With three royals out of action, the Windsors were on edge as they tried to keep up with the perpetual whirlwind of ceremonial appearances, award presentations and ribbon cuttings that make up the life of a modern royal.

Into the gap stepped, among all of them, Queen Camilla.

Once considered the scourge of the House of Windsor due to her role in the breakdown of Charles’s marriage to the late Princess Diana, Camilla emerged as one of the monarchy’s most prominent emissaries. By increasing her appearance schedule, the queen played a crucial role in keeping the royal family in the public eye.

Everywhere she went, royal fans offered get well cards and words of encouragement to Charles and Kate.

In many ways, the story of Charles’s first year since the coronation is about the rise of Camilla and how effective she has been in representing the king, Whitelock said.

“The amount of people who have reached out to her has been really remarkable,” he said. “So I think this first year has very much been Charles and Camilla’s reign in a way that we would never have imagined.”

Together they helped create a year of stability for the monarchy, despite predictions by some critics that the death of Queen Elizabeth II would usher in an era of change.

That’s not to say Charles is free of problems, many of them in his own family.

The king’s relationship with his youngest son was strained even before Prince Harry and his wife Meghan abandoned royal duties and moved to California in 2020. But the publication early last year of Harry’s explosive memoir, “Spare ”, deepened the rift with accusations about the involuntary racism of the royal family and affectionate dealings with the tabloid press.

And then there’s Charles’s brother, Prince Andrew, whose ties to the late sex offender Jeffrey Epstein continue to cause the king headaches. Last month, Netflix released a feature-length film about the disastrous 2019 interview in which Andrew attempted to justify his relationship with Epstein.

But over the past year, Charles has worked to increase openness about the workings of the monarchy, continued to speak out on environmental issues and promoted interfaith dialogue, said George Gross, a royal historian at King’s College London.

Then came the king’s decision to go public with his health problems to demonstrate the benefits of early intervention in a country where cancer survival rates lag behind those of many other wealthy nations.

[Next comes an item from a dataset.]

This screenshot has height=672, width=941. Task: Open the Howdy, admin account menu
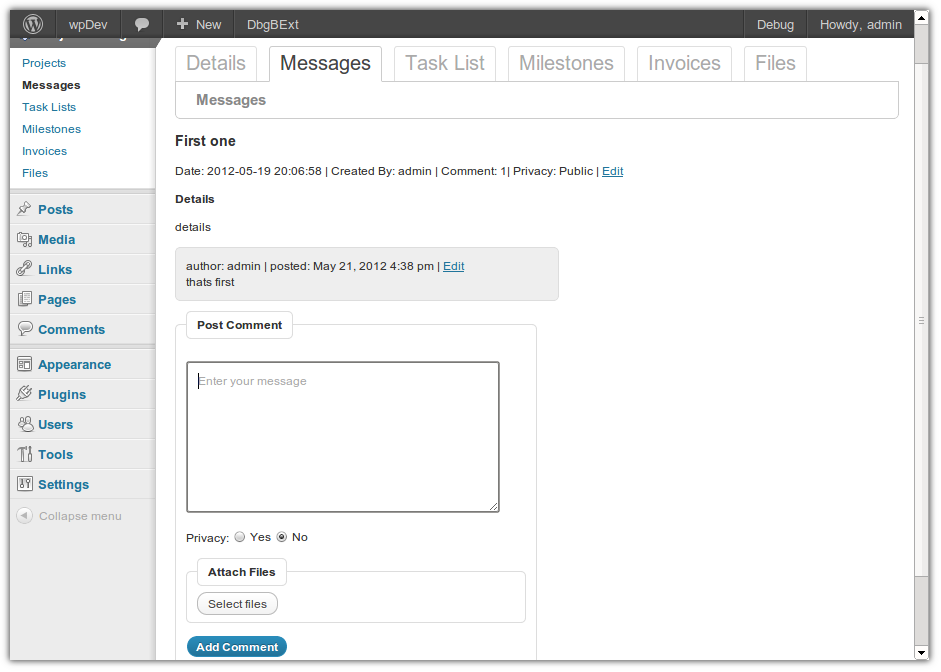point(860,24)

“Out of adversity, he managed to turn it around. It is wrong to say that she took advantage of it, because it is a disastrous situation and anyone with a cancer diagnosis will be very worried, very worried,” Gross said. “But this is how, as head of state, he has been able to do good with a very simple message, and I think that is something extraordinary.”

Charles underscored his message last week as he began his return to public duties with a visit to a cancer care center.

While touring the Macmillan Cancer Center at University College Hospital in central London, the king sat with Lesley Woodbridge, a 63-year-old cancer patient, and held her hand as chemotherapy drugs slowly dripped into her arm.

“It’s always a bit of a shock, isn’t it, when they tell you?” she said, adding, “I have to get my treatment this afternoon too.”

It’s the kind of personal connection Brits don’t often expect from the royals, who are known more for their reserve than their emotion.

After the king announced his diagnosis, Cancer Research UK saw a 33 per cent increase in visits to its website as people searched for information about the signs of cancer, said Michelle Mitchell, the charity’s chief executive.

That may have saved lives. And he connected the people with the king.

Mitchell said he was surprised by how personal the king’s visit to the cancer center was.

Patients voluntarily told their cancer stories to Charles and Camilla, and the royal couple responded with intimate details of their own journey, she said.

“I saw not only empathy, but true compassion,” Mitchell said. “And overall, the atmosphere of the day was one of hope, but I think hope framed in the importance of research generating greater advances.”